▶ _ACTION ITEM_
Output only the lines from the line holding "1336x697 pixels. Task: Click" through the close of the records, exactly as they appear, with all pictures omitted.

▶ _RECORDS FOR THE TASK_
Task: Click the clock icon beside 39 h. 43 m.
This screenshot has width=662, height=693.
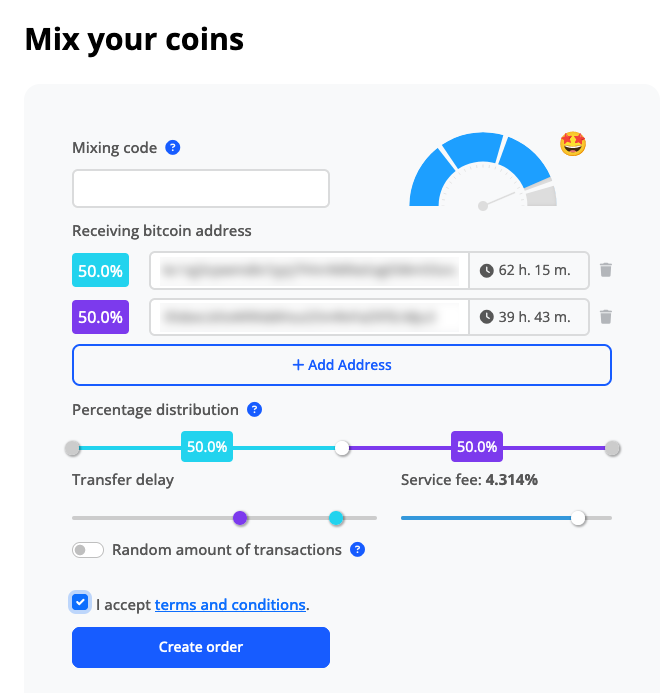Action: tap(487, 317)
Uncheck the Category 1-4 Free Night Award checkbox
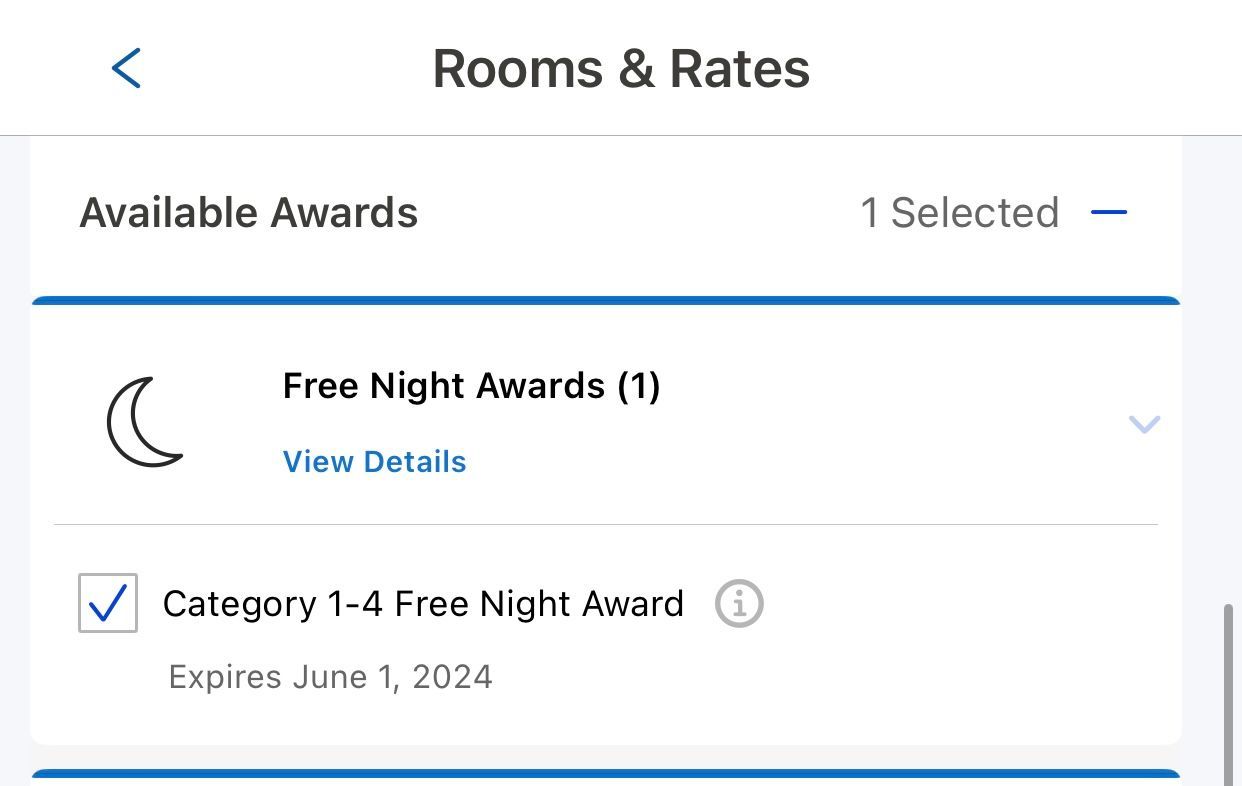Image resolution: width=1242 pixels, height=786 pixels. pyautogui.click(x=108, y=603)
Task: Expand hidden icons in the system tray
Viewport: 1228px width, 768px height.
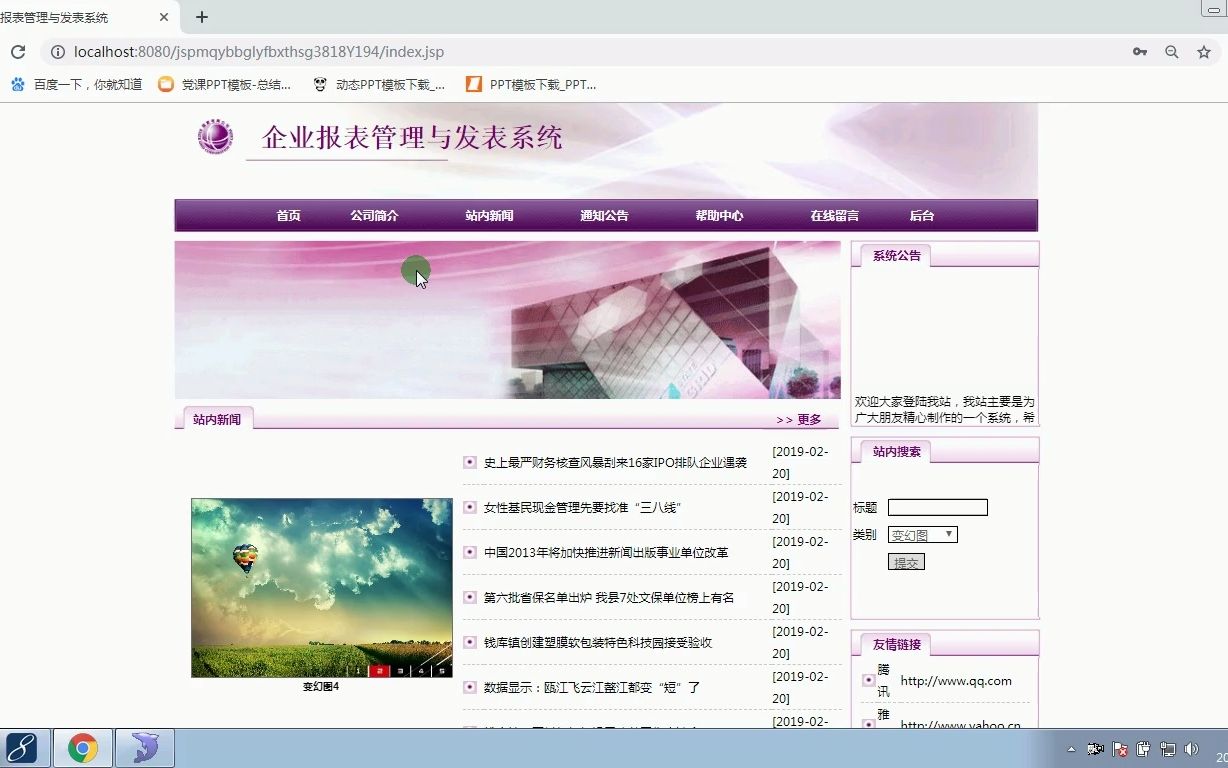Action: tap(1071, 747)
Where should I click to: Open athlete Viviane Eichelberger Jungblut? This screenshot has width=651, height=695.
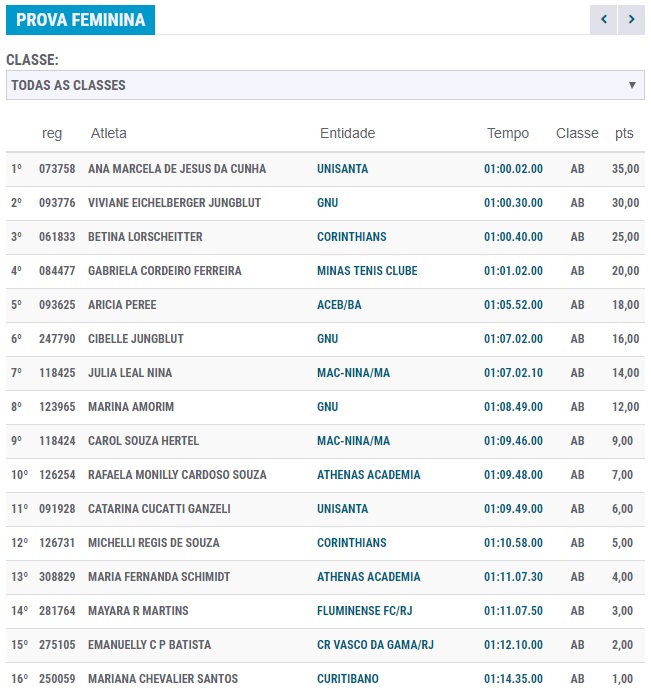[174, 203]
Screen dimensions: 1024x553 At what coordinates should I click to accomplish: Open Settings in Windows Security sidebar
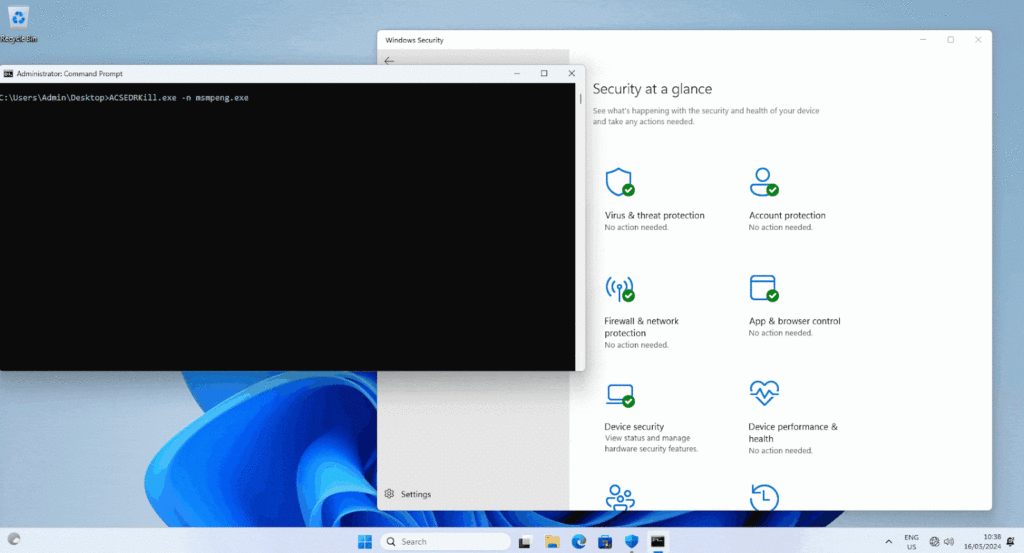tap(408, 494)
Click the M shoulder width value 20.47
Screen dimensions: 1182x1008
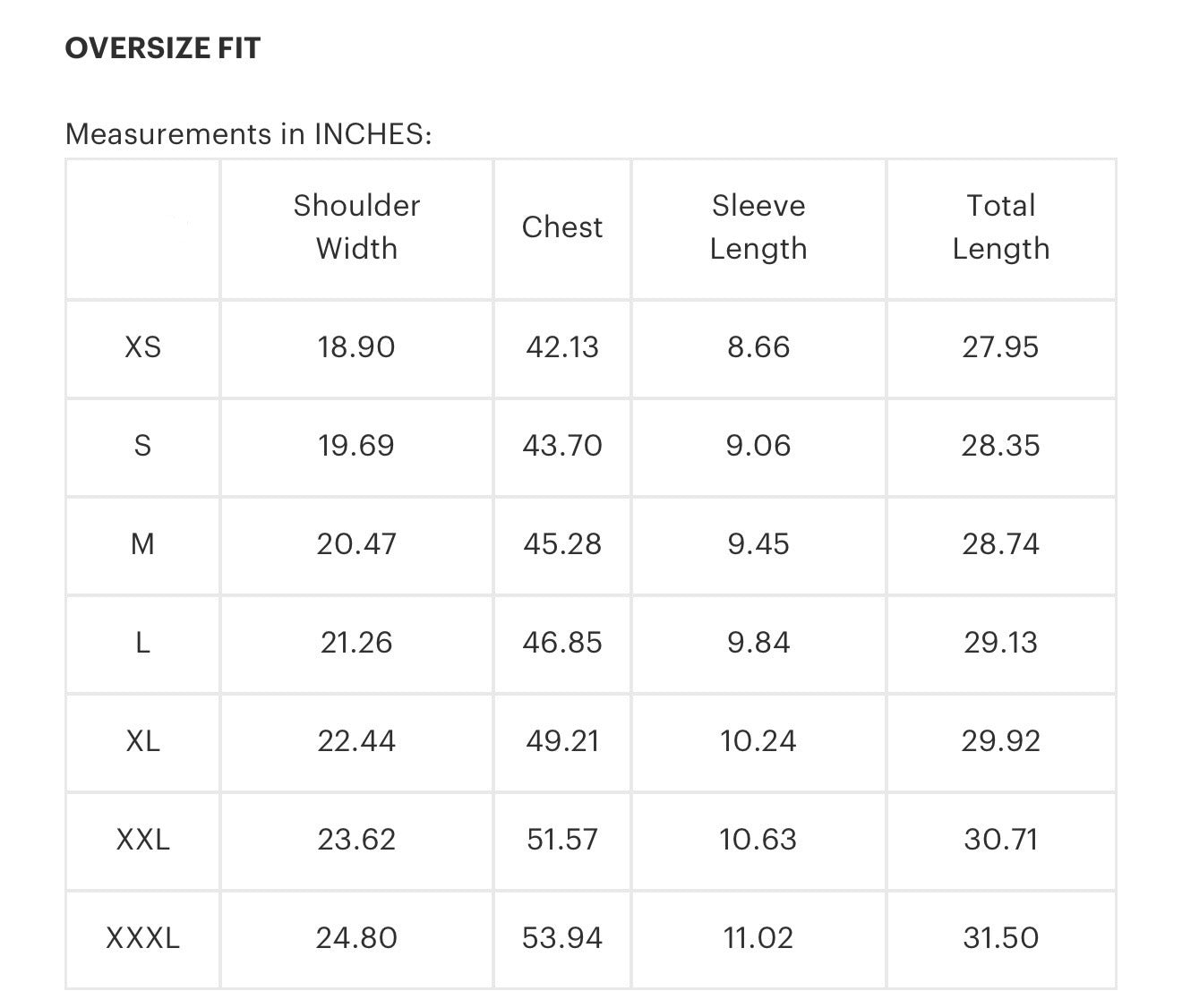tap(356, 544)
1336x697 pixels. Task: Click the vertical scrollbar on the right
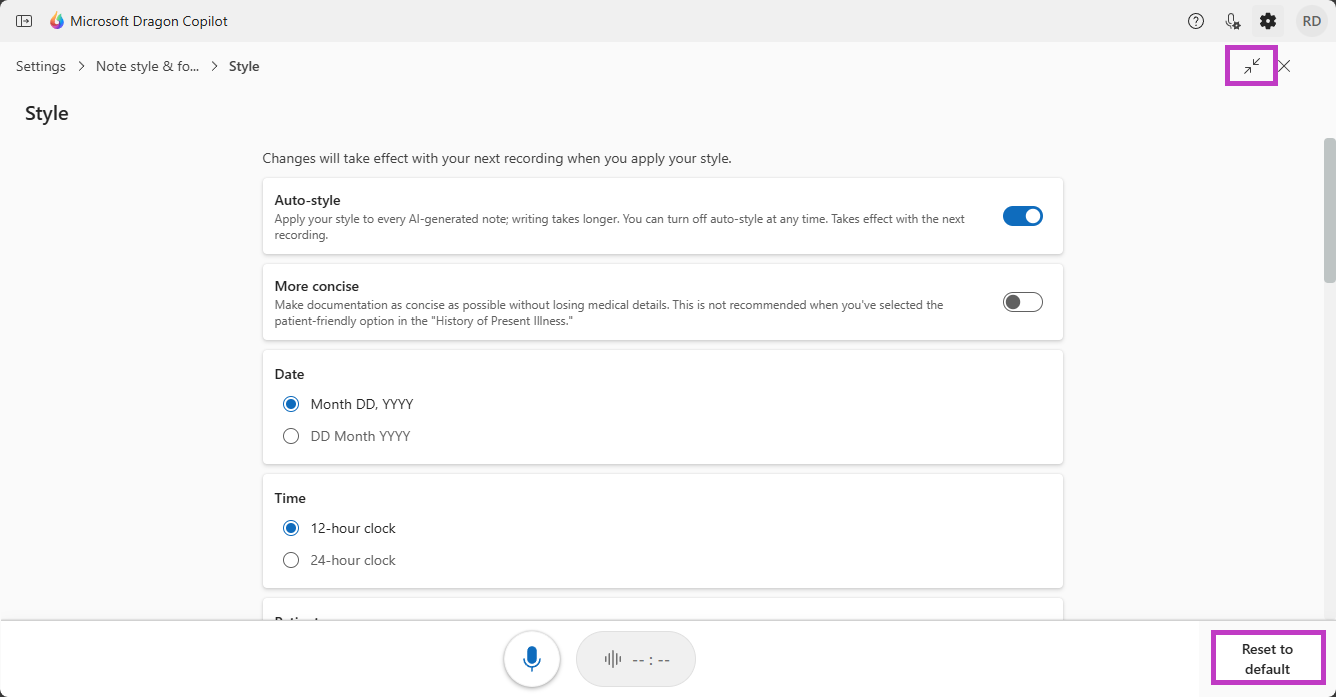tap(1329, 210)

▶ _RESULT FOR THIS EXERCISE_
1336x697 pixels. Task: Click the vertical scrollbar on the right
tap(1329, 210)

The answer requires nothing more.